[Records of locating words and elements]
## begin

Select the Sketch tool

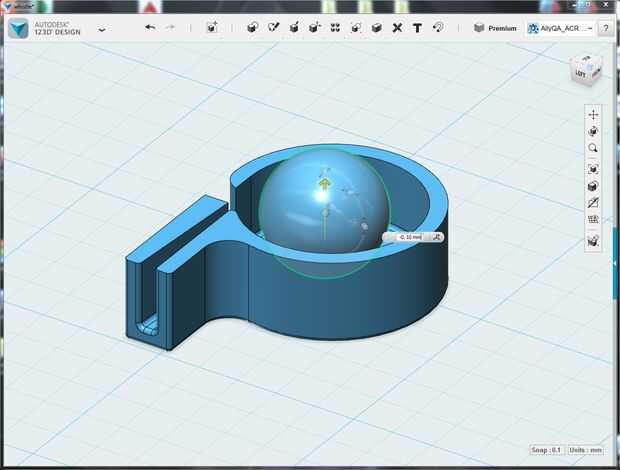click(x=273, y=27)
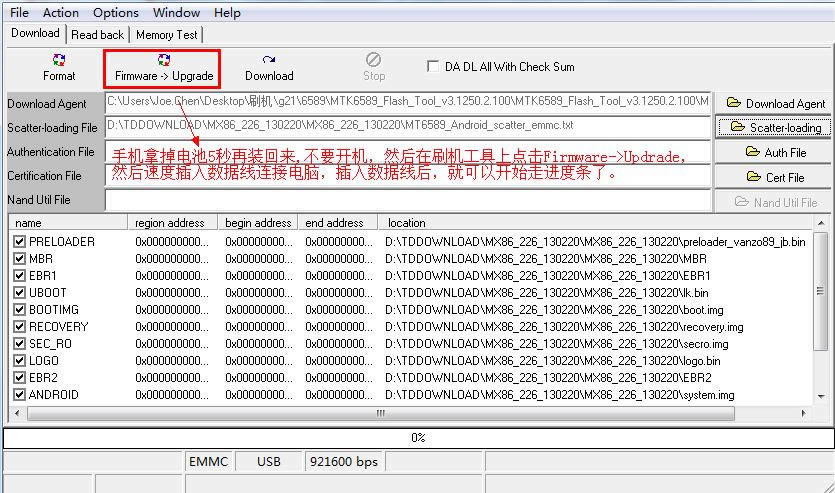This screenshot has width=835, height=493.
Task: Switch to the Read back tab
Action: pos(98,34)
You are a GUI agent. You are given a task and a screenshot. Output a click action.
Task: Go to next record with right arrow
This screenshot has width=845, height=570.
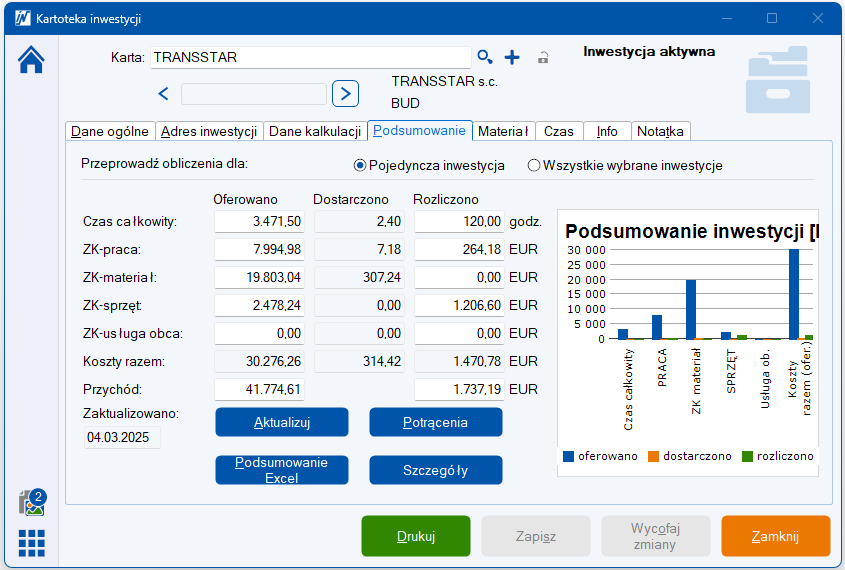(345, 94)
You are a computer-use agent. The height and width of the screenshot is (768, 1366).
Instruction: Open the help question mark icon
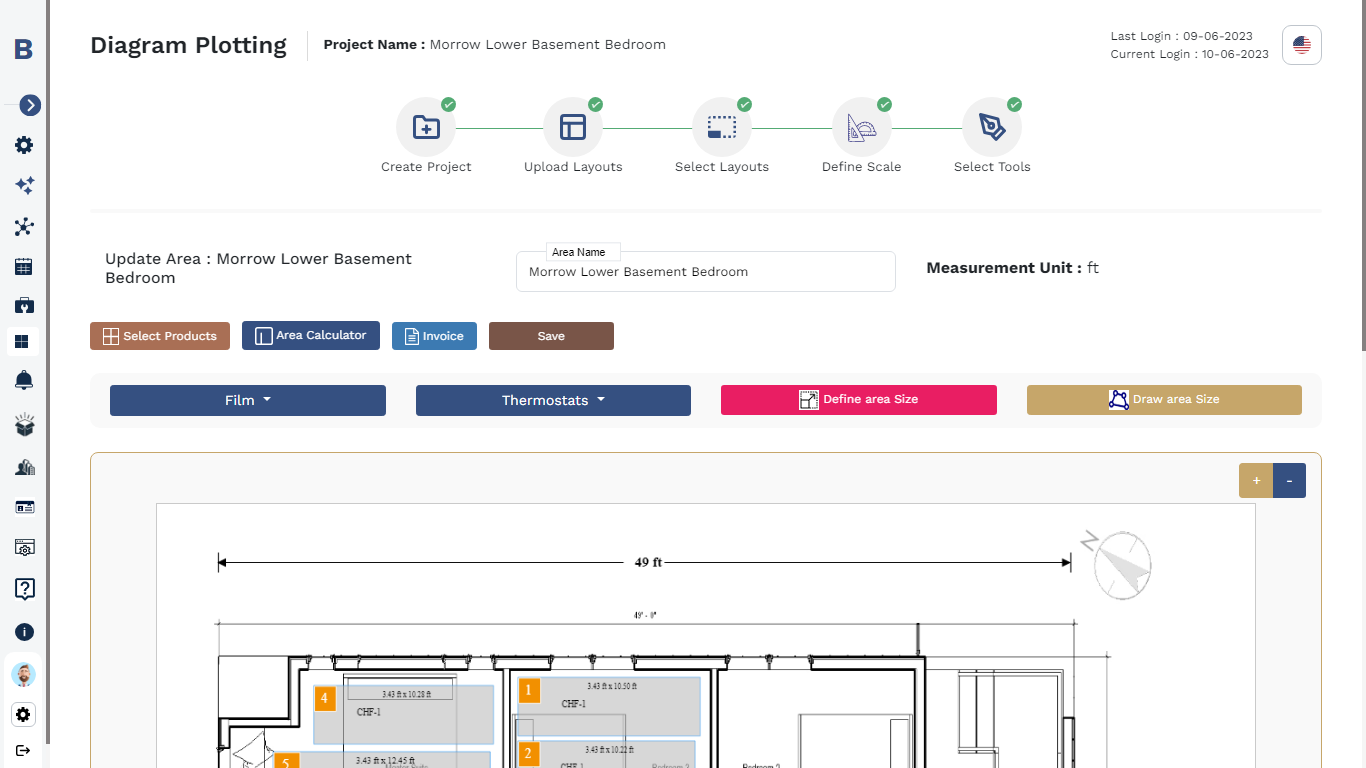[24, 589]
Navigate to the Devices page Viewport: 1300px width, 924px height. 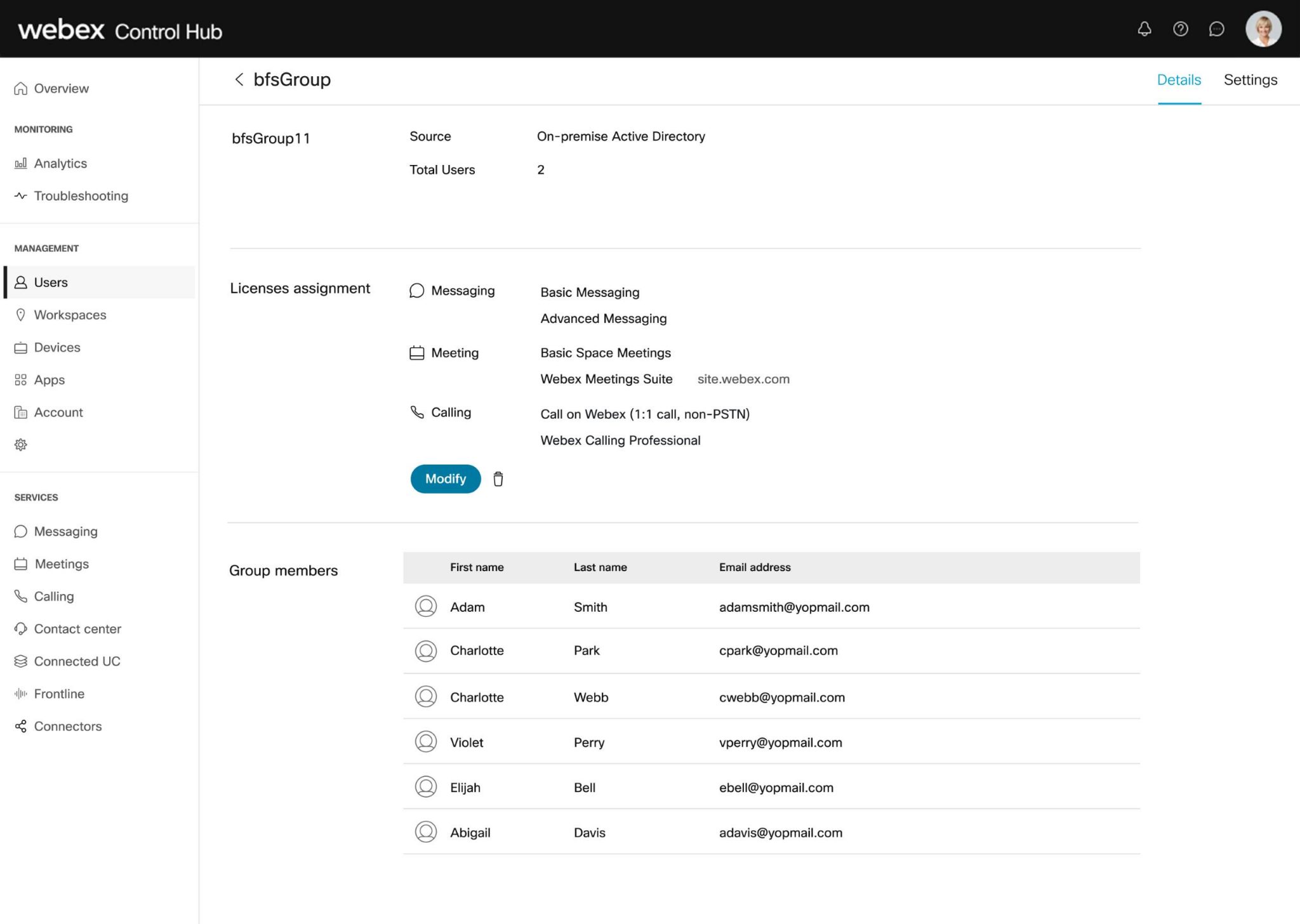(57, 347)
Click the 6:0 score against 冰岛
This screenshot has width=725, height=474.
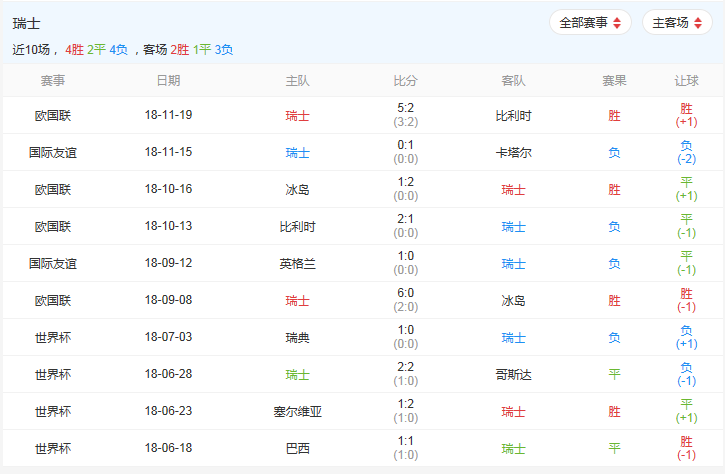(x=405, y=294)
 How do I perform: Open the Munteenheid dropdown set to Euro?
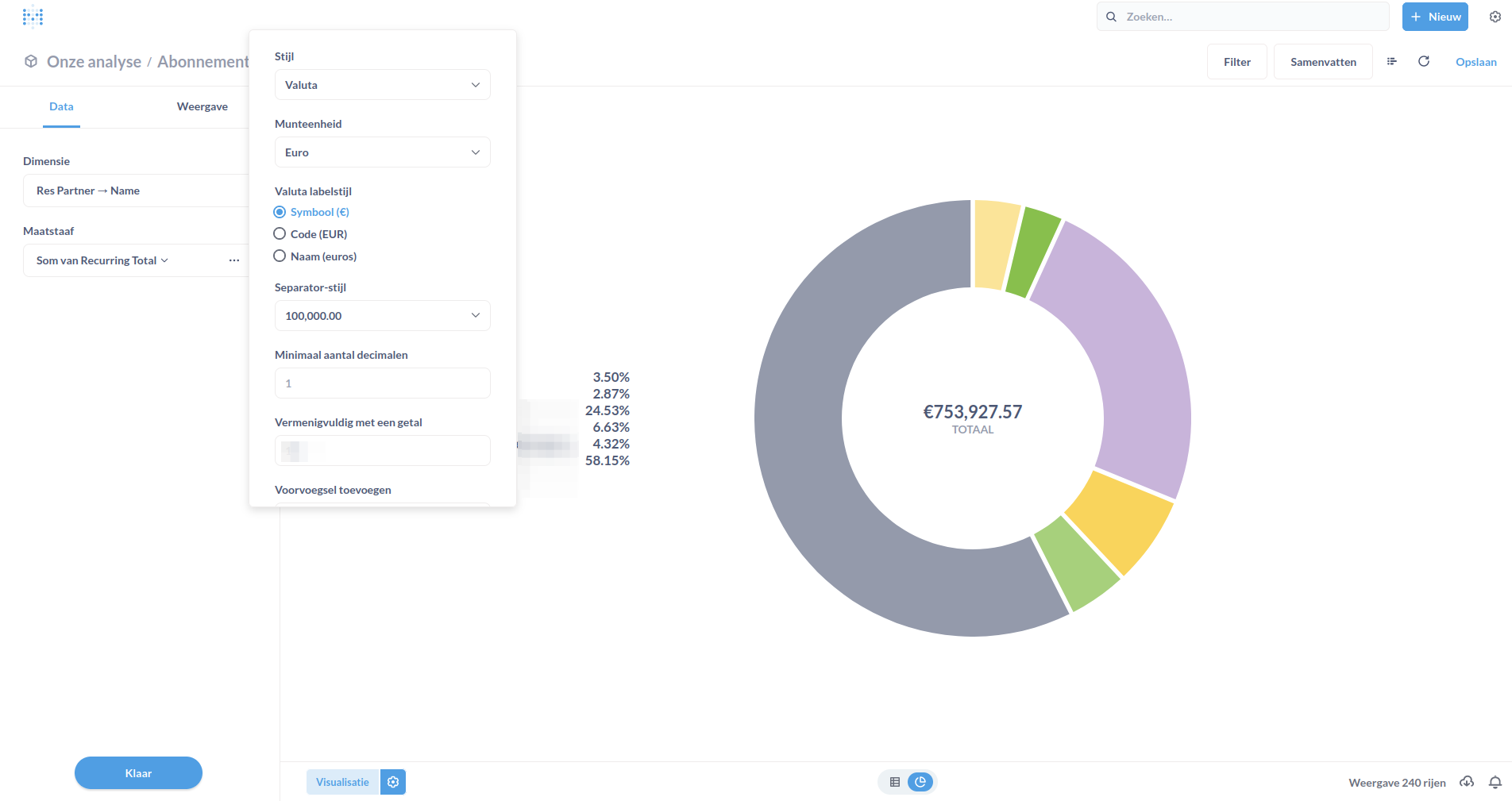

## end

Count the lines of the records above that contain the string "Open", and reply with the number alone.

Exercise solution:
2